The film’s themes land with sincere force: whaling atrocities, from harpooned flesh and bloodied seas to a mother’s primal rage, hammer home human irredeemability without much subtlety, while family adaptation explores “forest people” taunts, strained bonds, and Eywa’s mystical interventions that weave personal growth into planetary balance—heartfelt without ironic quips, either refreshing in its earnestness or manipulative depending on your taste. Pacing remains deeply polarizing, offering immersive vibes for world-huggers who savor the slow builds but feeling bloated and front/back-loaded for plot purists impatient with the expansion-heavy middle.

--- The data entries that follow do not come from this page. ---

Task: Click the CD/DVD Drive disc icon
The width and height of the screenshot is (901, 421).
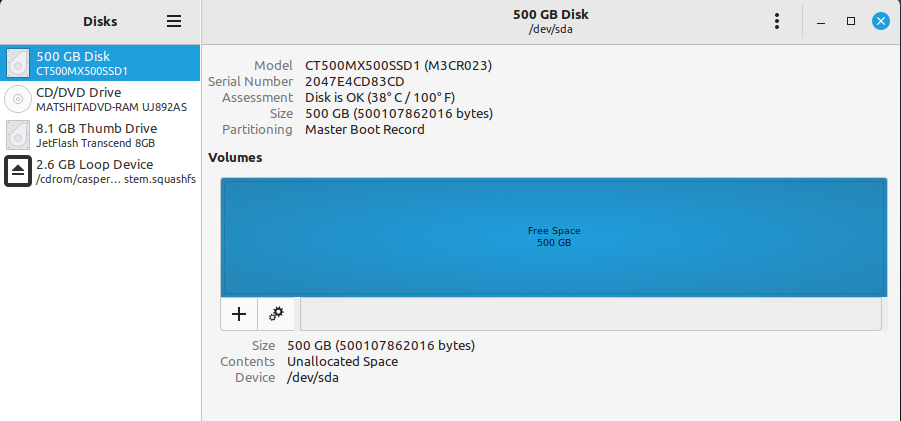Action: (19, 99)
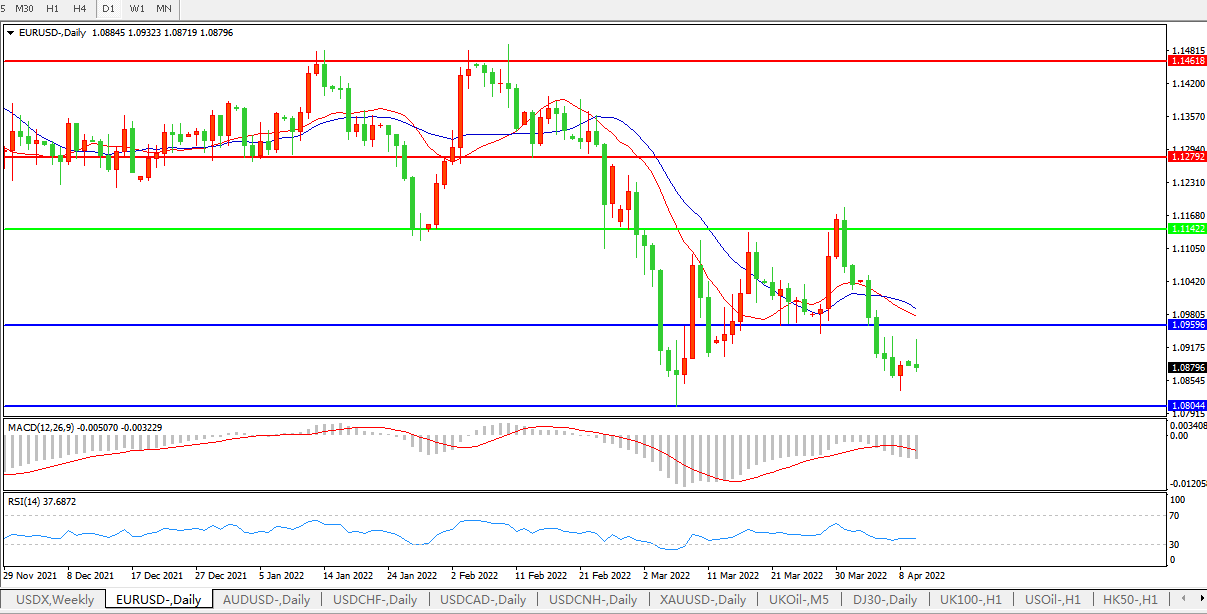Click the red 1.14618 price level label
1207x614 pixels.
pos(1186,61)
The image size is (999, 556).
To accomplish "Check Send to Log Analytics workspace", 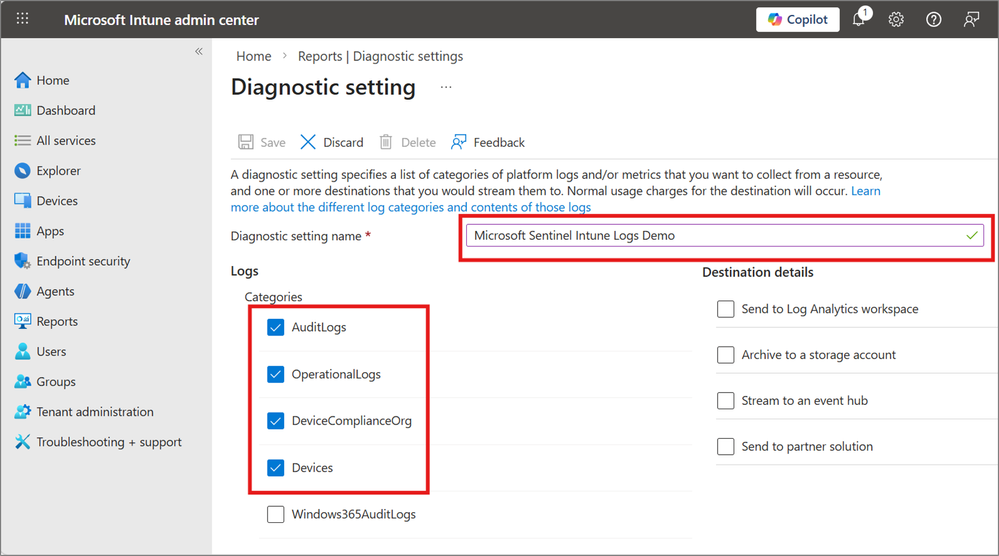I will click(x=726, y=309).
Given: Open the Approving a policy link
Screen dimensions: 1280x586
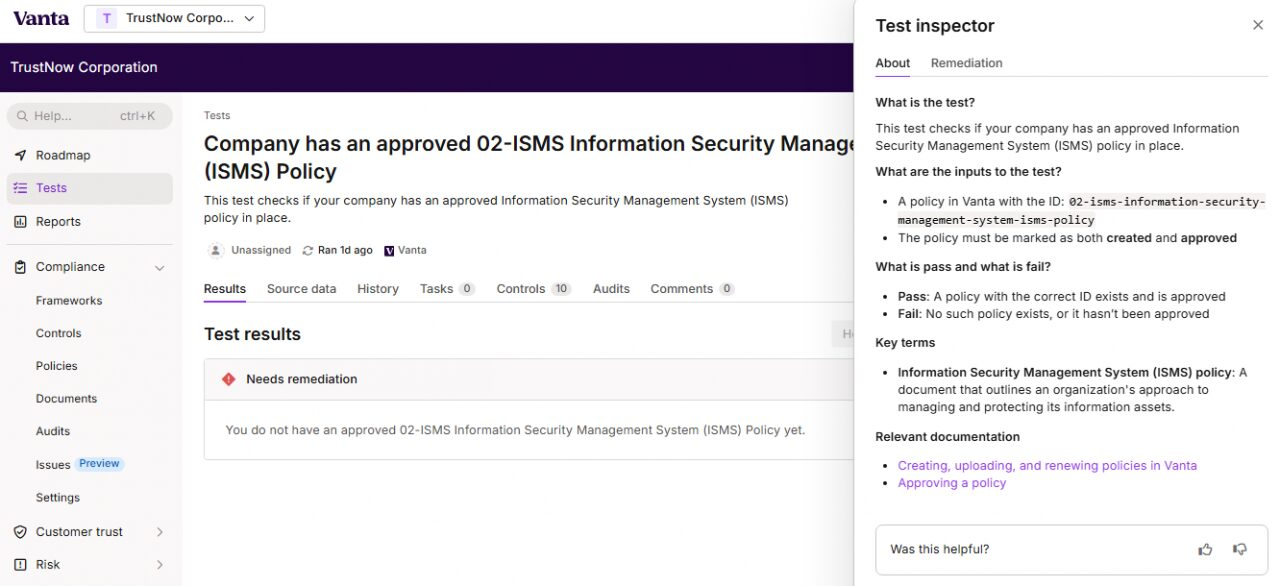Looking at the screenshot, I should tap(951, 483).
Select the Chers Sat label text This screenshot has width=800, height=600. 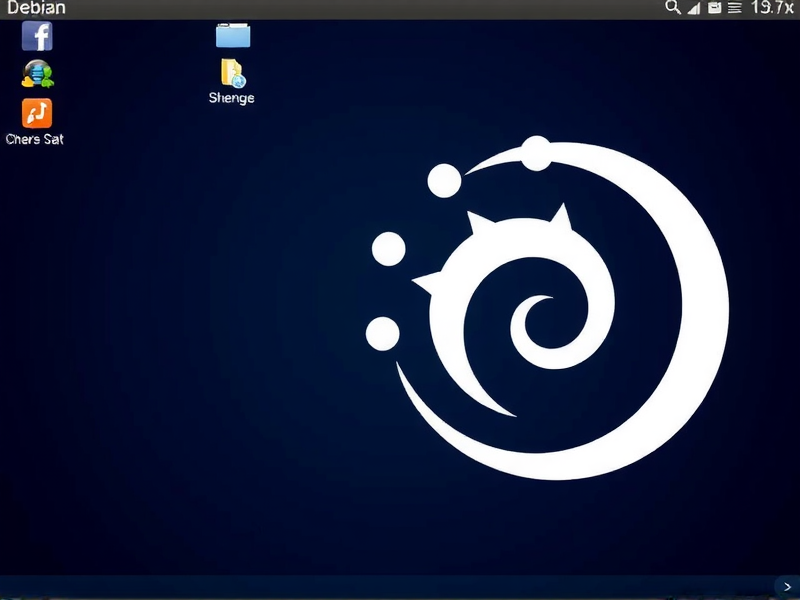click(34, 139)
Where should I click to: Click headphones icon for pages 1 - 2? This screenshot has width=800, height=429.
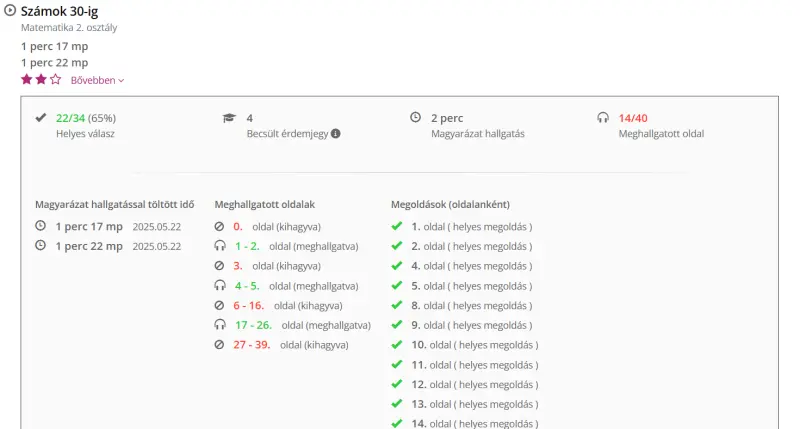click(220, 246)
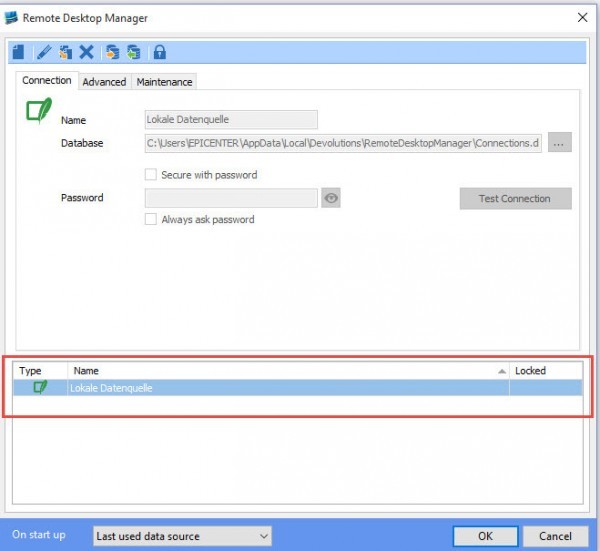Image resolution: width=600 pixels, height=551 pixels.
Task: Click the Name column sort arrow
Action: [502, 371]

Ultimately, Avatar: The Way of Water triumphs as a visual banquet and saga extender, hooking viewers with its aquatic marvels, raw parental fears, peerless craft (hyperreal CG and improved 3D elevating it), and smart universe growth through new clans, beasts, and lore seeds—all sans true narrative reinvention, as bloated length, repetitive echoes, and flat foes keep it from pantheon status. Fans of Pandora dive in sated; skeptics surface impressed by the technical wizardry yet impatient with the sprawl. It’s pure Cameron—huge swings promising more sequels ahead. Worth submerging for the spectacle.